In the Afrikaans counterpart of “Shepherd Girl”, I must presently decide whether the archaic newels4 or familiar mis5 (both mean “mist(s)”) best suits the poem. In cases such as these, it is fortunate that my artistic approach indulges!
After several drafts, I completed “On the Nature and Purpose of Art”. The essay explains what I understand art to be and proposes a working definition: Art is the stylisation of essential elements from reality in Literature, Music, Painting and Sculpture to create an eloquent representational or abstract work that is not merely a reproduction, recording, documentation, illustration or decoration of reality but a transformation of it, imbued with meaning.
I intend to demystify the subject of art in a series of informal essays. Next, I want to investigate what informs an artist’s work. I want to answer, for example, what draws an artist to a certain theme and subject, and to a certain medium and technique. Why does the musician choose one genre over another? Why does the painter paint in this style and not that? I want, in fine, to discover “Why Artists Create What They Create” (my working title).
I completed “Zephyros”
Finding the perfect words with which to clearly and concisely express an idea in rhyming iambic verse is no easy task. The four verses of “The Robin-chat” took a considerable amount of time to complete for that very reason, as did the two verses of “Zephyros”. Its original title was “The Pines”, a lyrical ballad about trees moving in the wind; but the more I worked on the poem, the more its focus shifted from the trees to the wind itself.

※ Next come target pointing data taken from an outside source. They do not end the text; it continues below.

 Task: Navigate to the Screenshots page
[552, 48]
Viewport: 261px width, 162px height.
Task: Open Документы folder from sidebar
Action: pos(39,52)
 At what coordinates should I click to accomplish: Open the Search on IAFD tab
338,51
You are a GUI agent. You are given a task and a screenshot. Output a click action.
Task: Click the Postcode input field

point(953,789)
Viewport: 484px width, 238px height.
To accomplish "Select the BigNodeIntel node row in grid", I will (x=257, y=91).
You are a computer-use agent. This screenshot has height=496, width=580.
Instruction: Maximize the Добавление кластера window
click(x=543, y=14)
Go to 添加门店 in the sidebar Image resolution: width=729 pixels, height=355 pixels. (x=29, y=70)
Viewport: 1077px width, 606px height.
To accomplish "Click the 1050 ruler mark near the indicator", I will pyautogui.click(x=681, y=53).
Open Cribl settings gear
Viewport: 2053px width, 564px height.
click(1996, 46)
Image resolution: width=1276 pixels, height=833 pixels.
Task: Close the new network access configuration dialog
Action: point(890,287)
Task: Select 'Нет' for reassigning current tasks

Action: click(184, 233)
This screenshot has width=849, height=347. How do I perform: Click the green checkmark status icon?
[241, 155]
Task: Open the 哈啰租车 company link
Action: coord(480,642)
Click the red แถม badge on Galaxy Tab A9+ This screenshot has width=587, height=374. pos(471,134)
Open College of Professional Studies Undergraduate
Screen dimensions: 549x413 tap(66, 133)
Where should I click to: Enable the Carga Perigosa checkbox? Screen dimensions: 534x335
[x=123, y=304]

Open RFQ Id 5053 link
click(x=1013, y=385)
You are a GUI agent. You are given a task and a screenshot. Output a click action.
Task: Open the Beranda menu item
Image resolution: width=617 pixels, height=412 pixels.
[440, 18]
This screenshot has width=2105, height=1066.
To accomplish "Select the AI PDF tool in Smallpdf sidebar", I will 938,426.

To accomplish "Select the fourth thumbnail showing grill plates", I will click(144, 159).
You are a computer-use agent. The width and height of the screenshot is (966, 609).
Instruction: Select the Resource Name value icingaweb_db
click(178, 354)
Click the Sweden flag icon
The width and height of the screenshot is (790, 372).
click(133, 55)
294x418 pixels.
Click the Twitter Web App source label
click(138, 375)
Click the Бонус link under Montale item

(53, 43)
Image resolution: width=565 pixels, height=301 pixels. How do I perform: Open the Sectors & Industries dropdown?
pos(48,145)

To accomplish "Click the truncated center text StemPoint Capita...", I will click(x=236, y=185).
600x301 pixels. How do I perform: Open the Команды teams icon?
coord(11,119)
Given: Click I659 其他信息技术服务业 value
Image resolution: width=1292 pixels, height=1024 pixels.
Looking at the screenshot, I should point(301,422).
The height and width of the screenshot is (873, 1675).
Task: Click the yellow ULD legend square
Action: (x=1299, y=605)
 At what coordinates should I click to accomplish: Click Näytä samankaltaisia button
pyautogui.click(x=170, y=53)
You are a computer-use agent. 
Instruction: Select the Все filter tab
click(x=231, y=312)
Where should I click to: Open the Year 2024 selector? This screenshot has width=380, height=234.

Eventually, it was clear that the wind must be the subject, and so I drew inspiration from an earlier work: the couplet I composed for The Zephyr and the Swallow. The zephyr is, of course, the literary description of a gentle breeze. It comes from the Greek Ζεφυρος (transliterated as “Zephyros”), the personification of the west wind (and also of spring), which prompted a new approach to the subject (and from which I took the new title).
Unsurprisingly, this significantly altered the nature of the poem. Most challenging was the task of matching the second verse to the first (with which I was pleased early on) to satisfactorily conclude the composition. I came, at last, to two versions of the second verse. The first had an expansive quality (first line: “His ballad blows across the land…”), whereas the second felt more intimate (first line: “A sonnet sounding sweetly…”).
My chief difficulty was that both of these worked. I would eventually choose the latter, only to change my mind shortly thereafter. At the time I tweeted “[T]he verse I have rejected is, in fact, the one I must choose!” (27 July 2018). I am now confident in my decision, and the poem has become one of my favourites—but then, so are they all. I am now revising the first of three poems dedicated to swallows, a subject of which I shall never tire.
I revised my artist statement
The goal of my work is to extol the beauty of nature—the fleeting and near insignificant moments that seem to affect me most. The familiarly beautiful in my rural surroundings evoke within me a sense of awe that I must endeavour to capture in poetry and music. This is the essence of my artistic vision, a subject I consider in the “Context Matters” blog post. In its closing paragraph, I restate my artistic vision and adopt a new caption.
Previously “Ambient idylls”, I now describe my work as “Idylls in music and poetry”. I elaborate upon my meaning in a social media post dedicated to the matter thus: “It is my view that Man should not be silent when moved by the grandeur of Nature, that he should burst out in adoration, if his disposition allows it, and extol what he observes in art! This is what Forgotten Fields has become—an act of adoration!” (26 July 2018).